14 May 2005

Deal-making in Parliament

David Warren writes for the Ottawa Citizen on the current antics in the House of Commons and the shamelessness of a government clinging to power in the face of more than one obvious defeat in the Commons. Warren points out the danger of the Governor General "appearing a Liberal Party stooge if she does not herself order a dissolution of Parliament." He thus appears to agree with my assessment two days ago of the drawbacks of having a homegrown representative of the Queen insufficiently removed from domestic partisanship.

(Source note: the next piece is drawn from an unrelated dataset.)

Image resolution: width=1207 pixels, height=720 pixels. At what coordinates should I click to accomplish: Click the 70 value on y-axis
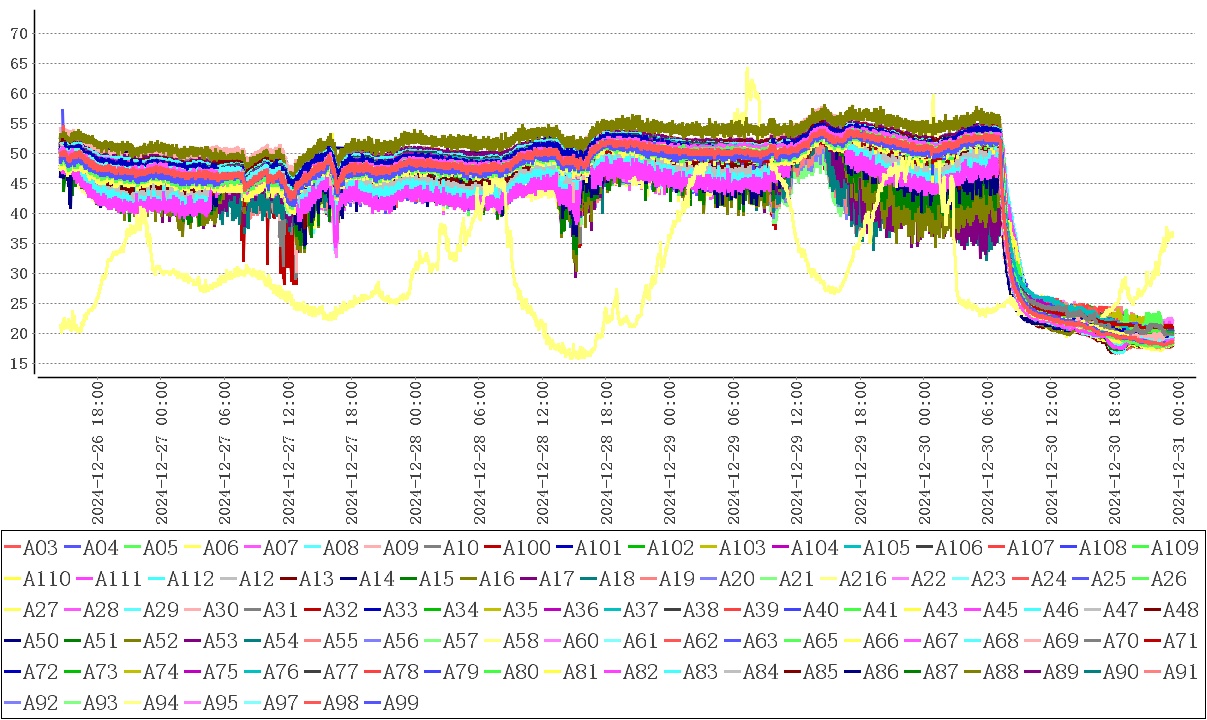point(18,33)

However, I cannot follow Warren's analysis in its entirety. I agree with Warren that Paul Martin is defying the constitution by delaying a confidence vote until one of the opposition members is in surgery and thus away from the Hill. But when I come to the following statement, I stop short:

The opposition NDP has already been bought off, publicly; and shamefully, but again, they do not know shame.

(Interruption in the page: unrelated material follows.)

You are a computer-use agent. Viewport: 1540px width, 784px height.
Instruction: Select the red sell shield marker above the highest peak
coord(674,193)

The expression bought off is tendentious in the extreme. If this country, following the recommendation of the Law Commission of Canada, were to adopt some form of proportional representation, all parties would likely become minority parties, with multiparty coalition governments becoming necessary. The sorts of political trade-offs called for by such governments might appear to some observers to entail the parties "buying each other off." Yet they would simply be engaging in the ordinary give-and-take of political life which currently occurs within the parties. The only difference is that such trade-offs would now be taking place among the party leaders within the context of a multiparty government. Call it what you like, but I do not see this as such a bad thing. In fact, I believe it might actually be a step in the right direction, as the parties themselves under such an arrangement would be more likely to stand on principle than to be pragmatic bodies attempting to be all things to all people.